The suspects’ identities were supplied by Lang, who, though left for dead, lived to recount the shooting, first to the police, then to the juries at Shelton’s and Offley’s trials.
Judge Krause, who ruled from the bench yesterday, said the central question was whether to believe Lang or Offley.
Lang, 28, testified that Offley shot and killed Imran, then turned the gun on her, only to have it jam.
At that point, she said, Shelton grabbed the gun and pumped four bullets into her, allegedly because she was insisting he admit that the crack cocaine Woonsocket police found in her pocketbook on Jan. 13, 2006, belonged to him.
“It’s pretty clear to me that the jury was well satisfied that the testimony of Julie Lang was the one that should be accepted, and I in no way fault them for having done that,” Krause said yesterday.
He scoffed at Offley’s assertion that the shooting was an accident. “It was no accident. It was an effort to execute two people,” Krause said.
Shelton, who was tried separately, was found guilty on May 9. He was sentenced by Krause to two consecutive life prison terms, ordered to serve the remaining 17 years of an earlier conviction for assault with a dangerous weapon, and ruled a habitual offender, which resulted in his getting another 25 years behind bars.

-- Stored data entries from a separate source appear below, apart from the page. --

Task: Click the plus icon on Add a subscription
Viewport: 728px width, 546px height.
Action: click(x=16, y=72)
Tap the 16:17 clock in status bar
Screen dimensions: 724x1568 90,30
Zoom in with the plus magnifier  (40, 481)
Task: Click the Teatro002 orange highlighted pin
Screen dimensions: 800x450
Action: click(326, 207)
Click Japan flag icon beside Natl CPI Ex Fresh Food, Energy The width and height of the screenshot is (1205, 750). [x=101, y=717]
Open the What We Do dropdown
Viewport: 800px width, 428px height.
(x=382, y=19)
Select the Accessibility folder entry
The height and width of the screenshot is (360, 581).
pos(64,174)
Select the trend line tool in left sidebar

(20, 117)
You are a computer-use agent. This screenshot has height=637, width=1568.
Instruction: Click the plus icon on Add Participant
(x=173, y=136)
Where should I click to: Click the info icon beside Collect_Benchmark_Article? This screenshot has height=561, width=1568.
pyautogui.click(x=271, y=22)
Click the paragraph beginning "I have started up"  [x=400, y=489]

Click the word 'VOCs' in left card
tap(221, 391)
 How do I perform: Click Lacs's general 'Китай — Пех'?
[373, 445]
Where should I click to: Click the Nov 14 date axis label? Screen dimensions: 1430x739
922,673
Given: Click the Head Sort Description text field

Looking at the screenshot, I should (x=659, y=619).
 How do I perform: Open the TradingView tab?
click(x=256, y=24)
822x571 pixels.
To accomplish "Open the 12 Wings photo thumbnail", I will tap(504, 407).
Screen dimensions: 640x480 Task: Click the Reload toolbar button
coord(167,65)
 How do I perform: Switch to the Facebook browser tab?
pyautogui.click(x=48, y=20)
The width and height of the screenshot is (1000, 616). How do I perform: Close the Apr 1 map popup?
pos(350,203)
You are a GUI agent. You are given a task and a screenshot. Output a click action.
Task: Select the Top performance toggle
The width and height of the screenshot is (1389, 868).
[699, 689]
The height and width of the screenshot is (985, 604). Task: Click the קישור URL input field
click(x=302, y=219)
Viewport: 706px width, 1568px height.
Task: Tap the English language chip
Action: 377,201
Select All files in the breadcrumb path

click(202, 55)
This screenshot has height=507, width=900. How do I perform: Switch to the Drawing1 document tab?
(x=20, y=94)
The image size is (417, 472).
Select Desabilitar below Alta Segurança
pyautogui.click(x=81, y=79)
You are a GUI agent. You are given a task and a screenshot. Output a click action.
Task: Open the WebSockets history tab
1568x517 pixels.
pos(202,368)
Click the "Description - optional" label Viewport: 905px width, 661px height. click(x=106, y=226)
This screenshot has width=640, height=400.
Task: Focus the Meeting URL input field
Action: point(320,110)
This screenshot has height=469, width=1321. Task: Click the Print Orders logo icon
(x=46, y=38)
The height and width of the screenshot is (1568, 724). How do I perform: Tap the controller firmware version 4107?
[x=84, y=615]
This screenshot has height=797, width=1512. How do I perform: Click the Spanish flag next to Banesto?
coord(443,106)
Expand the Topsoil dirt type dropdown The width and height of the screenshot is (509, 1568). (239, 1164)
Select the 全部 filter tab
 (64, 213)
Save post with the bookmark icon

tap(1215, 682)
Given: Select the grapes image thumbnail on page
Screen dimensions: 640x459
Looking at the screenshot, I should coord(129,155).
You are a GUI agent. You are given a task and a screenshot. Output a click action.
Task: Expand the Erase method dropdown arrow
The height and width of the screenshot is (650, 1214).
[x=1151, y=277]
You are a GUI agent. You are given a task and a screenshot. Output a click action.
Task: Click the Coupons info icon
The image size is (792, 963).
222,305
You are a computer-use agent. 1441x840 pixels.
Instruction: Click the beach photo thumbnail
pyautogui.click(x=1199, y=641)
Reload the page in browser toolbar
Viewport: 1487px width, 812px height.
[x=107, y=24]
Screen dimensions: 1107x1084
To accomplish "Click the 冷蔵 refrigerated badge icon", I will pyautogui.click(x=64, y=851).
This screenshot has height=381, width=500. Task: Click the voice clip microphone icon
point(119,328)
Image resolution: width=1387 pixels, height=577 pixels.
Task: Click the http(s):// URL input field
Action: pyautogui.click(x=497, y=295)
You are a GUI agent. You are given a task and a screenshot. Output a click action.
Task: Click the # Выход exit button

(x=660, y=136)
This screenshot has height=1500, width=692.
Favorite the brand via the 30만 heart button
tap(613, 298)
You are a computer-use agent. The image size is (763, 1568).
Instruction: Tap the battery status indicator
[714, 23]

Krause ordered Shelton, 30, to serve all four sentences consecutively, meaning he will almost certainly remain in prison for the rest of his life.
Offley, who was found guilty Dec. 5, faces two consecutive life sentences — one for murder, the other for discharge of a firearm, death resulting.
He faces a sentence of up to 10 years in prison as a result of his conviction for conspiracy to murder, and up to life in prison as a result of his conviction for the assault with intent to murder.
Offley is two days shy of his 21st birthday. He has been held without bail at the Adult Correctional Institutions since October 2006, when he and his uncle were brought back to Rhode Island from Ocala, Fla., where they fled after the shooting.